The growing numbers of refugees are also impacting safety in the camps set up to house and care for refugees. “Another 63 additional UN police personnel arrived yesterday, bringing the total number of UNPOL reinforcements to 315,” according to figures from the UNMISS.
Joint police and military patrols and the use of metal detectors are among the security steps being taken by the United Nations peacekeeping mission in South Sudan (UNMISS) to protect some 65,000 displaced civilians seeking refuge on its bases and in the surrounding community.
“An array of security measures have been put in place,” the Mission has confirmed. UN Police Commissioner Fred Yiga is meeting regularly with South Sudan’s Police Inspector General, and with the Central Equatoria Police Commissioner, to address security concerns.
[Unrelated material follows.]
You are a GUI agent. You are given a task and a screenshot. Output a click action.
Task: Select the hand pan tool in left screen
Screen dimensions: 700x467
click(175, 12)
Weapon searches are being undertaken at all the main bases, which include the capital Juba, Bor in Jonglei state, Bentiu in Unity state, and Malakal in Upper Nile state.
UN Police (UNPOL) supported by UNMISS military forces are heading the searches, which include ‘combing’ the areas with metal detectors. UNPOL and military are also jointly patrolling inside and in the immediate vicinity of all the sites, with troops guarding the perimeter.
Fencing, berms and ditches have been built, and displaced persons coming in and out are systematically screened and controlled, the Mission said. It is also planning additional security measures to further strengthen the camp perimeters.
An additional group is due to arrive next Friday. They will deploy in Formed Police Units to UNMISS bases in Juba, Malakal and Bentiu.
With that final group on the ground, the additional “more robust and armed police units” authorized by the UN Security Council last month will be completed, the Mission said.
As requested by UN Secretary-General Ban Ki-moon, the Council in December unanimously approved a temporary increase in the strength of the UNMISS of up to 12,500 military and 1,323 police from a current combined strength of some 7,000, through the transfer of units if necessary from other UN forces in the Democratic Republic of Congo (DRC), Darfur, Abyei, Côte d’Ivoire and Liberia.
The congestion of the sites also poses a challenge to the safety of civilians, UNMISS said. As of yesterday, it has moved hundreds of newly arrived displaced persons from the UN Tomping compound to the protection site at UN House where space is still available.
UNMISS reiterated that it is impartial in the ongoing conflict, and in the implementation of its mandate to protect all civilians “irrespective of who they are, where they come from and what their ethnic background is.”
The fighting between anti- and pro-Government forces has continued even as political talks with the parties in the Ethiopian capital of Addis Ababa seek to establish a ceasefire. The talks are being held under the patronage of the Inter-Governmental Authority for Development (IGAD).